Brescia e Hinterland

Brescia Musei, il nuovo logo e i suoi simili

Il progetto vincitore del bando ricorda altri marchi. Il direttore della fondazione, Di Corato: «Chiesta una personalizzazione»

I grafici hanno l’occhio lungo. Per forza, direte, è il loro lavoro: studiare le linee, definire i dettagli, seguire gli equilibri compositivi e, perché no, trarre ispirazione dal passato. Ecco, sull’ispirazione si rischia il garbuglio. Prendete il nuovo logo di Brescia Musei. O, per meglio dire, il marchio che ha vinto il bando indetto lo scorso marzo per dare una nuova veste grafica all’ente: si tratta di tre parole su fondo bianco, incasellate in parallelepipedi da spostare a seconda delle esigenze. Molto minimal.

La commissione, composta da cinque membri nominati dal consiglio di amministrazione, ha detto sì.
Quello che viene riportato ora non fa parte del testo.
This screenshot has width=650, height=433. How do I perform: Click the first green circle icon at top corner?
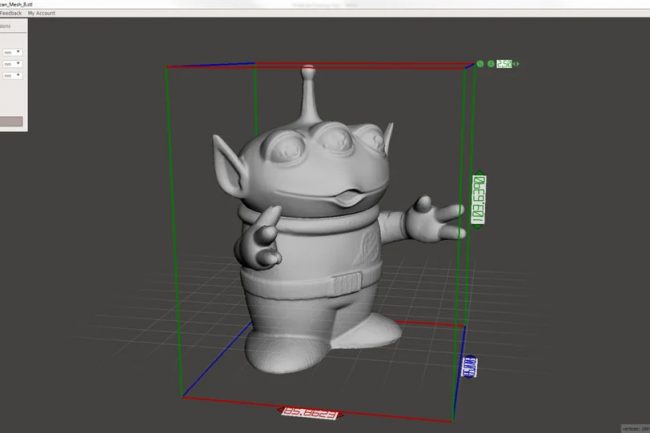(480, 64)
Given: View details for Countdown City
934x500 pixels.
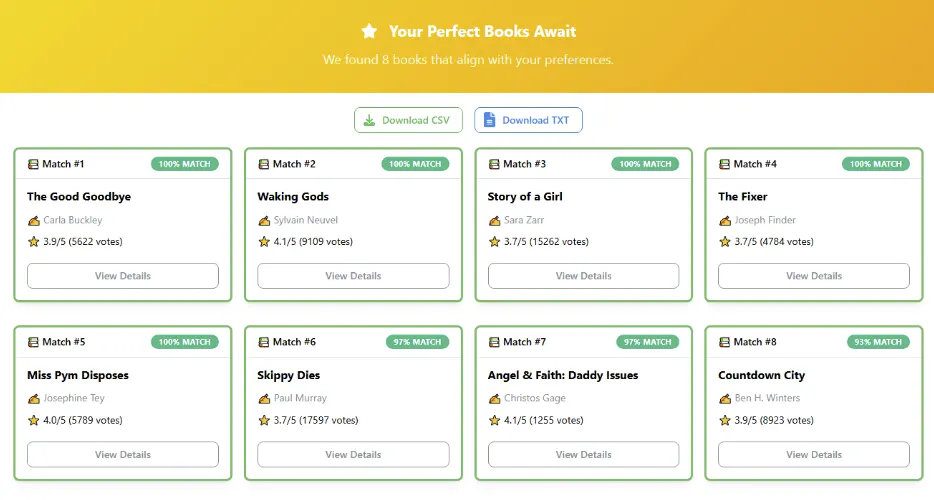Looking at the screenshot, I should [813, 454].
Da quando è stato pubblicato sul sito della fondazione, il 4 settembre scorso, il progetto di Marco Sorrentino è stato analizzato dai colleghi. Fino a che non sono saltati fuori riferimenti che, anche all’occhio del profano, mostrano diverse similitudini. C’è, ad esempio, l’idea presentata nel luglio 2016 da Lionel Tay per il Singapore Art Museum. Il museo ne ha utilizzata un’altra, ma il progetto è disponibile sul sito per grafici e creativi Behance.net. Oppure, cambiando continente, c’è il logo disegnato nel 2011 per l’Università di Toronto, in Canada. Adrian Forrow e Winnie Truong hanno disegnato moduli componibili, con le lettere e parole che si inseriscono in cornici nere.

Le somiglianze ci sono e sono state sottolineate alla fondazione attraverso i social network: per partecipare, è stato fatto notare, bisognava presentare una proposta che fosse inedita e che non violasse copyright.

«È chiaro che questi progetti si rifanno tutti alla tradizione del neoplasticismo - commenta il direttore di Brescia Musei, Luigi Di Corato -. C’è un richiamo a Mondrian evidente. Abbiamo chiesto a Sorrentino un ulteriore livello di personalizzazione del logo. La commissione ha scelto questo lavoro, ora la fondazione si riserva di dare l’incarico fino al risultato finale dopo le modifiche».

Per il logo definitivo, insomma, bisognerà attendere ancora. Nel frattempo, Sorrentino si è comunque aggiudicato i duemila euro di premio previsti dal bando. Per il lavoro completo, che comprende tutti i marchi del sistema museale e la relativa immagine coordinata, sono previsti altri diecimila euro.